Exercise instructions:
Scan the material below for "computer", then return each line that contains it.

-------- Provided information --------

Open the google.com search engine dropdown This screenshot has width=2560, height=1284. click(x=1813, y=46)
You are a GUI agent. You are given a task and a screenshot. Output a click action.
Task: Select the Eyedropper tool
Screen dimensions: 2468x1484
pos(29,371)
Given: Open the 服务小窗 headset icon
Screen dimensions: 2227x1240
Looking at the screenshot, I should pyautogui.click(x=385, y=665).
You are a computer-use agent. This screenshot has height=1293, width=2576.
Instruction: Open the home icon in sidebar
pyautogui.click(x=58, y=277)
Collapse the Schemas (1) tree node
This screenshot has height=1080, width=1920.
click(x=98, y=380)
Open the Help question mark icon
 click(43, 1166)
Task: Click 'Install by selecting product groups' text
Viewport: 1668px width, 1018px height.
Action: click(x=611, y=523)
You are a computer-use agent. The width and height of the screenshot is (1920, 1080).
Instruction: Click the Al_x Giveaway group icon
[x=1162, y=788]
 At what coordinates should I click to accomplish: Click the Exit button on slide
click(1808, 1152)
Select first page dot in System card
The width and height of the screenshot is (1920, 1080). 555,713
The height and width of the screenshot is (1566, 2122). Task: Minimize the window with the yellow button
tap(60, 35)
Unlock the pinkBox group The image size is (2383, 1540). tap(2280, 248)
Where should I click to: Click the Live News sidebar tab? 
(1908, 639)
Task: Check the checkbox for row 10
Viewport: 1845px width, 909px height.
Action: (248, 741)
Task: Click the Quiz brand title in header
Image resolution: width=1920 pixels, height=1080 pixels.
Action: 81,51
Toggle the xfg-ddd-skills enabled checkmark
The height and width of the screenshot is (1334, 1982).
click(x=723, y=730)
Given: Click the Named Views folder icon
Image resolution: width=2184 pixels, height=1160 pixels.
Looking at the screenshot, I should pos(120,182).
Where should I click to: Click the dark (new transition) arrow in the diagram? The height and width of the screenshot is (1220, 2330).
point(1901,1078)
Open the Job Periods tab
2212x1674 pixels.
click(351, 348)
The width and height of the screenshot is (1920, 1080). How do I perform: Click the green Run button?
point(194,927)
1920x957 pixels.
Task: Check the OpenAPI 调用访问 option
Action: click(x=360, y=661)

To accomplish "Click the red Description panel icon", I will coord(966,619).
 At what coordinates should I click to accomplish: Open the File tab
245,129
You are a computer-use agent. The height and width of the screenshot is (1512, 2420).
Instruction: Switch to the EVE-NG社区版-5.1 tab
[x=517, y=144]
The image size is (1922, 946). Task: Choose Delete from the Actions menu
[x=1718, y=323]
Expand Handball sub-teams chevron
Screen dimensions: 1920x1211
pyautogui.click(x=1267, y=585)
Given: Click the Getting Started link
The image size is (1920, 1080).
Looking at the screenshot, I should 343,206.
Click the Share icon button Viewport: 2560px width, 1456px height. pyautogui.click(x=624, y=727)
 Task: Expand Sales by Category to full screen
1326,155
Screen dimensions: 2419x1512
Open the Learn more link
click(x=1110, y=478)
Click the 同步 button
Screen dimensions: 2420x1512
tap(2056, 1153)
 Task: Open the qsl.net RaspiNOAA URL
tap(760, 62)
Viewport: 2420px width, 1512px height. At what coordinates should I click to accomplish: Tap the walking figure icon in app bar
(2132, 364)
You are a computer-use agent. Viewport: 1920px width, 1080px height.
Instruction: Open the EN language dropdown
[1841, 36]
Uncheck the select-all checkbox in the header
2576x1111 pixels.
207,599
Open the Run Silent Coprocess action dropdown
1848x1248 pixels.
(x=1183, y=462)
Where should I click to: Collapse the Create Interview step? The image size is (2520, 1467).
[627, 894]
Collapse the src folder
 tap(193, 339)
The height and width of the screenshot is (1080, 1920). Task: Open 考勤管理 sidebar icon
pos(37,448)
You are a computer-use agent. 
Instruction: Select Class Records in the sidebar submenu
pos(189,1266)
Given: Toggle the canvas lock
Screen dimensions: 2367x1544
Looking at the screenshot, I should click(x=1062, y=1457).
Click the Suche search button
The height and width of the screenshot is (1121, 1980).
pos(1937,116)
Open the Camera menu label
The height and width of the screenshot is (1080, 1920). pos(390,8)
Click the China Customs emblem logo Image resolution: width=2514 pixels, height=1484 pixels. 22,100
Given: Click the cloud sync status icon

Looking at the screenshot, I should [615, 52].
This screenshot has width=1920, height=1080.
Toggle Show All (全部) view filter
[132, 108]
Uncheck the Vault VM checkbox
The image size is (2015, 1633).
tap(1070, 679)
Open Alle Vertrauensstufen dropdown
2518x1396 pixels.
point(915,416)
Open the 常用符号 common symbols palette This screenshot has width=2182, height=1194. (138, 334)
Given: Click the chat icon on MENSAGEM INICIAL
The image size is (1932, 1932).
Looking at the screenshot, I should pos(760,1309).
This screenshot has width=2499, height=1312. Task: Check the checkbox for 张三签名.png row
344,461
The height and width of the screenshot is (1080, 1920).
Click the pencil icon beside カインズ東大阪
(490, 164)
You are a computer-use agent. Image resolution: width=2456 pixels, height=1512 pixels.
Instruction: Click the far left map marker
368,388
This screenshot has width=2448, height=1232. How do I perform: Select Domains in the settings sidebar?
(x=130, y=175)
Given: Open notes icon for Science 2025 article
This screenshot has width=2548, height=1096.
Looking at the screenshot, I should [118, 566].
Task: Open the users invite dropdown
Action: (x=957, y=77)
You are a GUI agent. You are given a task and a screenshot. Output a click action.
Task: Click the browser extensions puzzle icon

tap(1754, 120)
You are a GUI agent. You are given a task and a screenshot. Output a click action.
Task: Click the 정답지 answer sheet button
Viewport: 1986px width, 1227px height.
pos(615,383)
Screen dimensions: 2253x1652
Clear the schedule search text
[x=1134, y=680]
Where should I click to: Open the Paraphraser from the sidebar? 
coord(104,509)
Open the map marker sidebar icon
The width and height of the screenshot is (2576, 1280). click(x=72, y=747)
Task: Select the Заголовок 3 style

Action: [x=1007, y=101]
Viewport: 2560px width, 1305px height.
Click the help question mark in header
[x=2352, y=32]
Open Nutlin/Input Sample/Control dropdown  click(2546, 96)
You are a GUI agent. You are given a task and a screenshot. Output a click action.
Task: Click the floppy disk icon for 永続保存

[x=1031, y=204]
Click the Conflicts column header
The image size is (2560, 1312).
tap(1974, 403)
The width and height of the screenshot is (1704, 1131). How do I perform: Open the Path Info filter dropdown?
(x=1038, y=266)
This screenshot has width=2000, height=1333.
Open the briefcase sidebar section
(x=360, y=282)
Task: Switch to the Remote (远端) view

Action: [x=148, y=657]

--------

Written solution:
You are a computer-use agent. This screenshot has height=1293, width=2576.
You are a computer-use agent. The width and height of the screenshot is (1920, 1080).
You are a computer-use agent. The height and width of the screenshot is (1512, 2420).
You are a computer-use agent. Viewport: 1920px width, 1080px height.
You are a computer-use agent. 
You are a computer-use agent. Image resolution: width=2456 pixels, height=1512 pixels.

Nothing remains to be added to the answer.